A simple lightweight library for Dataframe based ETL pipelines


License
Apache-2.0
Install
pip install datarails==0.2.3

Documentation

Release python package

datarails -- A Simple, Lightweight Framework for Dataframe ETL

-- VERSION 0.3.3 --

Datarails is a simple framework for organizing your in memory Dataframe based ETL jobs. It doesn't matter of you are using pandas, spark, glue or anything else this library serves as a simple way to structure your ETL jobs. It is not a replacement for airflow, luigi, dagster or any other workflow management tool, but rather can serve as the "entry point" for your workflow management tool to execute your ETL job.

Official Documentation

The official documentation is hosted on github pages at jesse.maitland.github.io

Installation

Datarails is available on PyPI and can be installed with pip. It has no dependencies and is written in pure python.

pip install datarails

Features

Datarails consists of 4 main classes:

DataBox: A dynamic data store for DataFrame objects. It can handle any DataFrame type, and offers methods for adding, retrieving, and removing data. It's a bit like a dictionary for DataFrames.

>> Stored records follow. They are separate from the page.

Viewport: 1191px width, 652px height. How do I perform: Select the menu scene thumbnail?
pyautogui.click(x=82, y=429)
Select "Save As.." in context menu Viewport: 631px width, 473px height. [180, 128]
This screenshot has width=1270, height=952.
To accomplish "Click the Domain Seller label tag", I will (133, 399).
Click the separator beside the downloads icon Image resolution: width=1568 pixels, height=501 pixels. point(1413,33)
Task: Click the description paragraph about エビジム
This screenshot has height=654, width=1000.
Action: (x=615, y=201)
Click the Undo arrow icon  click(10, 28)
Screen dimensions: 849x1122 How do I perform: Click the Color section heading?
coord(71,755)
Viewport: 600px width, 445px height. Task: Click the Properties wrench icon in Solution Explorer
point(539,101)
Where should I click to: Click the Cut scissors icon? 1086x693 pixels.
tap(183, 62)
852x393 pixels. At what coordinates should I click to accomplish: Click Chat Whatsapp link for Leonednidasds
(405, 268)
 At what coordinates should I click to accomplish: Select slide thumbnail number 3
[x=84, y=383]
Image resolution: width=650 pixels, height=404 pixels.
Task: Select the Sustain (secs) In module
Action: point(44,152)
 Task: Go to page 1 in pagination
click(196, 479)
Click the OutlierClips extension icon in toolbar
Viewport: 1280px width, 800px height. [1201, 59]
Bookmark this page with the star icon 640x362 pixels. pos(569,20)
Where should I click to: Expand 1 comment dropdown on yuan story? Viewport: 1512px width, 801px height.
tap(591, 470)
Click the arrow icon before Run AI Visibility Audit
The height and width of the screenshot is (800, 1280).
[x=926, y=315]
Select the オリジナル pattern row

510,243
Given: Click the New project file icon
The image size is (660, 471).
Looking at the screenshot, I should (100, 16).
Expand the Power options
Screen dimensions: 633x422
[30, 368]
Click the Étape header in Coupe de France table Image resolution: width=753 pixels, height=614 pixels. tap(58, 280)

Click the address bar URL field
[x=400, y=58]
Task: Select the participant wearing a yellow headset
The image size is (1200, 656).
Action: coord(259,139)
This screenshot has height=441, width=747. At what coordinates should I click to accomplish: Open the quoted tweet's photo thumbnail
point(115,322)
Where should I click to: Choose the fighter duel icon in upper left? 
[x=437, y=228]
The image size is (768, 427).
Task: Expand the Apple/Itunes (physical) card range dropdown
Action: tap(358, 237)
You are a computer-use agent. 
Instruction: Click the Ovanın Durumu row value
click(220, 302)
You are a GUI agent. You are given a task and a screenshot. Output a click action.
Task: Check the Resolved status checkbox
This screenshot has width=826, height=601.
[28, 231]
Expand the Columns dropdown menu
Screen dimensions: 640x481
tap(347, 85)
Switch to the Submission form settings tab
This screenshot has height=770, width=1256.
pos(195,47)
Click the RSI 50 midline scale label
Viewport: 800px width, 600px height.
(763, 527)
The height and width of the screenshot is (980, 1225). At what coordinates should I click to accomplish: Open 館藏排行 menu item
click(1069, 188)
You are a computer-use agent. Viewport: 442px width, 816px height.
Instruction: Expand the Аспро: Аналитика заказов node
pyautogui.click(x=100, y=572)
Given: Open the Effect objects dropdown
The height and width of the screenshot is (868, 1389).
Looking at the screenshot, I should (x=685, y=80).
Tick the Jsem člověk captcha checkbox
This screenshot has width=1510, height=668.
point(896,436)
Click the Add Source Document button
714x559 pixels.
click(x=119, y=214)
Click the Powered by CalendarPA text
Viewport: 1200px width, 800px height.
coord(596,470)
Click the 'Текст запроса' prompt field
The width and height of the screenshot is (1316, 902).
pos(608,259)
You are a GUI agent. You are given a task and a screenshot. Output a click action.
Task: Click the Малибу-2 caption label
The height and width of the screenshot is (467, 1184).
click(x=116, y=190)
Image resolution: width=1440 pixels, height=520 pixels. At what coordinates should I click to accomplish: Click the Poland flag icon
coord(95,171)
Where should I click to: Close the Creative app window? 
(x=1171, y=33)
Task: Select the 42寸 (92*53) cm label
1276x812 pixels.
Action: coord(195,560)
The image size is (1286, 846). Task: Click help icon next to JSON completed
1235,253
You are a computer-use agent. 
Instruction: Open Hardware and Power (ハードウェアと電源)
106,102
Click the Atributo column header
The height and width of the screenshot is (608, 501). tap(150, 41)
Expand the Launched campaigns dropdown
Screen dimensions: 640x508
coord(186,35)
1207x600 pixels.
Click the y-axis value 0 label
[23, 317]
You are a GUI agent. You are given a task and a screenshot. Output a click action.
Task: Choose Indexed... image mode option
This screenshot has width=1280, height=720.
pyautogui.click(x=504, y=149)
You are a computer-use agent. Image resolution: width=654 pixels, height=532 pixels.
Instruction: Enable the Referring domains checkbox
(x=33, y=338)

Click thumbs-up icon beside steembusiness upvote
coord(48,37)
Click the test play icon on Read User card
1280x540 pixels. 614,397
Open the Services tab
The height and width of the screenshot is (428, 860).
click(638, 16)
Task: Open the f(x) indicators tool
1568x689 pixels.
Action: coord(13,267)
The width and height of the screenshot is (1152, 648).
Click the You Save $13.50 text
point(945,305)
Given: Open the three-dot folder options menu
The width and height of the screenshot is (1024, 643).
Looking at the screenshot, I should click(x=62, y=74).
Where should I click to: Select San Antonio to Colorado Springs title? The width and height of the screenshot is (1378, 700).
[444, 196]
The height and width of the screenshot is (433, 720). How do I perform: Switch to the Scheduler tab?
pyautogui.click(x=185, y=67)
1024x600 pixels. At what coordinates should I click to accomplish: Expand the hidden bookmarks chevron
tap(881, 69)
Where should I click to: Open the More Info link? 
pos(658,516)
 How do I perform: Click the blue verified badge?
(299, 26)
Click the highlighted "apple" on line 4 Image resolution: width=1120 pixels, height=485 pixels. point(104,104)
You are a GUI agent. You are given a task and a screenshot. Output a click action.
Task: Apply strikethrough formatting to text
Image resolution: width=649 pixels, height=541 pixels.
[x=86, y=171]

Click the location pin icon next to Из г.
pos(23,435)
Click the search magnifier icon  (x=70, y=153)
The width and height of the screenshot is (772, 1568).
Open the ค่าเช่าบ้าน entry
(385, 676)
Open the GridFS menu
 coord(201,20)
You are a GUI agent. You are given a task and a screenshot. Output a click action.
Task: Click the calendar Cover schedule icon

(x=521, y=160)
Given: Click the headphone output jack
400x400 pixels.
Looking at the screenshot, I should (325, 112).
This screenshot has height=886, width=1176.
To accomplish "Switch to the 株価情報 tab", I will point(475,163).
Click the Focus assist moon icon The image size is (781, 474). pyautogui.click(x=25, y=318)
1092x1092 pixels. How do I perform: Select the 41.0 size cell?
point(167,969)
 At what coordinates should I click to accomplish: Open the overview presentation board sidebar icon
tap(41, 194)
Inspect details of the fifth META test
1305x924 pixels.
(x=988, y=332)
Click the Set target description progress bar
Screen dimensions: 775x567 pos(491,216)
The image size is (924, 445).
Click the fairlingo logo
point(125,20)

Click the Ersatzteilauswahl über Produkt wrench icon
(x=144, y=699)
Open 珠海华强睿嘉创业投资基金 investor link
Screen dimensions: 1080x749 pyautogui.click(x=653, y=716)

DataRailsContext: A companion to DataBox, this class is designed for storing and retrieving additional data that you may need alongside your DataFrame objects. It allows you to associate metadata, configuration details, and other supplementary information with your data.

DataRailsStepRunner: This class is responsible for running a sequence of DataRailsStep objects. It takes a DataBox as input and manages the execution of each step, tracking the state of the DataBox as it goes.

DataRailsStep: A base class for defining steps in your data pipeline. By inheriting from this class, you can create custom steps that fit your specific needs.

Simple Example

ETL steps are defined as classes and then passed to a step runner. All methods in the class that start with step_ will be run in the order they are defined. Each step has access to a DataBox object that can be used to store dataframes and access them by name in downstream steps.

In addition to the DataBox object, each step has access to a DataRailsContext object that can be used to store and access variables that are not dataframes.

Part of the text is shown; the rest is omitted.